● ACTIONS TO TAKE
**A)** Set down the John Grafton photo thread word for word from "Tell me that" to "the vintage forum.".
**B)** Extend the forum thread on John Grafton parts with the posts that would come after its final reply.

start DOCUMENT EXCERPT

# The Official John Grafton Photo Thread



## girlonbike (Apr 24, 2008)

Who's got them? Post them up. Let's see those fine, rare parts.


----------



## Rumpfy (Dec 21, 2003)

Nice!

SC's mounted to a Tioga Showa fork on a 1 of 60 (aprox) Tomac Sig.



















Two finger levers and black mags.


----------



## Fillet-brazed (Jan 13, 2004)

girlonbike said:


> Official John Grafton Photo Thread


Looking for a picture of John...


----------



## girlonbike (Apr 24, 2008)

Fillet-brazed said:


> Looking for a picture of John...


Pony up, picture collector!


----------



## mattytruth (Aug 2, 2006)

*heres a couple*

Grafton on the Fat SAB.


----------



## DoubleCentury (Nov 12, 2005)

*By The Pound*


----------



## girlonbike (Apr 24, 2008)

A big ole box of em seems to take away from the rareness of them.


----------



## Mossey Oak (Oct 22, 2004)

Tell me that box is not just sitting in your house!


----------



## snydercj7 (Jun 12, 2008)

I am really getting the sense that cyclist are hoarders. Not that there is any thing wrong with that, I am probably saying that out of jealousy from some of the other pics that have been posted on the vintage forum.


----------



## Rumpfy (Dec 21, 2003)

girlonbike said:


> A big ole box of em seems to take away from the rareness of them.


DC gets cynical when we're not making a fuss over his work.

end DOCUMENT EXCERPT
start RECORDED INFORMATION

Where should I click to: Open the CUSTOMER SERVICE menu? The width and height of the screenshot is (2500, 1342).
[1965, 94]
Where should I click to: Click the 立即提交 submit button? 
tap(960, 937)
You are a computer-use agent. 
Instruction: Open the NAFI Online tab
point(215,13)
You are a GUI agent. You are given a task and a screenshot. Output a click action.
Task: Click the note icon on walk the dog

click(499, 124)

end RECORDED INFORMATION

● THE ANSWERS
**A)**
Tell me that box is not just sitting in your house!


----------



## snydercj7 (Jun 12, 2008)

I am really getting the sense that cyclist are hoarders. Not that there is any thing wrong with that, I am probably saying that out of jealousy from some of the other pics that have been posted on the vintage forum.

**B)**
----------



## John Grafton (Jan 29, 2011)

DoubleCentury said:


> View attachment 737534


That's sad. They should be on bikes. Send them back to me.

JG:


----------



## Rumpfy (Dec 21, 2003)

John Grafton said:


> That's sad. They should be on bikes. Send them back to me.
> 
> JG:


2nd'ed!


----------



## colker1 (Jan 6, 2004)

mattytruth said:


> Grafton on the Fat SAB.


LOve those cranks!


----------



## girlonbike (Apr 24, 2008)

John Grafton said:


> That's sad. They should be on bikes. Send them back to me.
> 
> JG:


 The man has spoken. His address is in the other thread,


----------



## DoubleCentury (Nov 12, 2005)

John Grafton said:


> That's sad. They should be on bikes. Send them back to me.
> 
> JG:


Believe me, I've tried to make it happen, but it's out of my hands.


----------



## Pepperman (Oct 14, 2004)




----------



## ameybrook (Sep 9, 2006)

haha. Componets.


----------



## syklystt (Mar 31, 2010)

John Grafton said:


> That's sad. They should be on bikes. Send them back to me.
> 
> JG:


now this is sooo classic.

Great products John...Thanks.


----------



## gsy971 (Jan 14, 2005)

rumpfy, what bike is that?


----------



## xy9ine (Feb 2, 2005)

John Grafton said:


> That's sad. They should be on bikes. Send them back to me.
> 
> JG:


this is my general response whenever i see piles of hoarded vintage bits. redistribute the wealth and/or get them on bikes. sad to see nice hardware gathering dust in boxes or sitting in display cases.


----------



## girlonbike (Apr 24, 2008)

DoubleCentury said:


> Believe me, I've tried to make it happen, but it's out of my hands.


Ha! Too late to disavow the picture now. Probably should have mentioned you lifted the photo before you got called out.


----------



## eastcoaststeve (Sep 19, 2007)

xy9ine said:


> this is my general response whenever i see piles of hoarded vintage bits. redistribute the wealth and/or get them on bikes. sad to see nice hardware gathering dust in boxes or sitting in display cases.


How is that any different than all the nice parts hanging on bikes that don't get ridden?

Steve


----------



## syklystt (Mar 31, 2010)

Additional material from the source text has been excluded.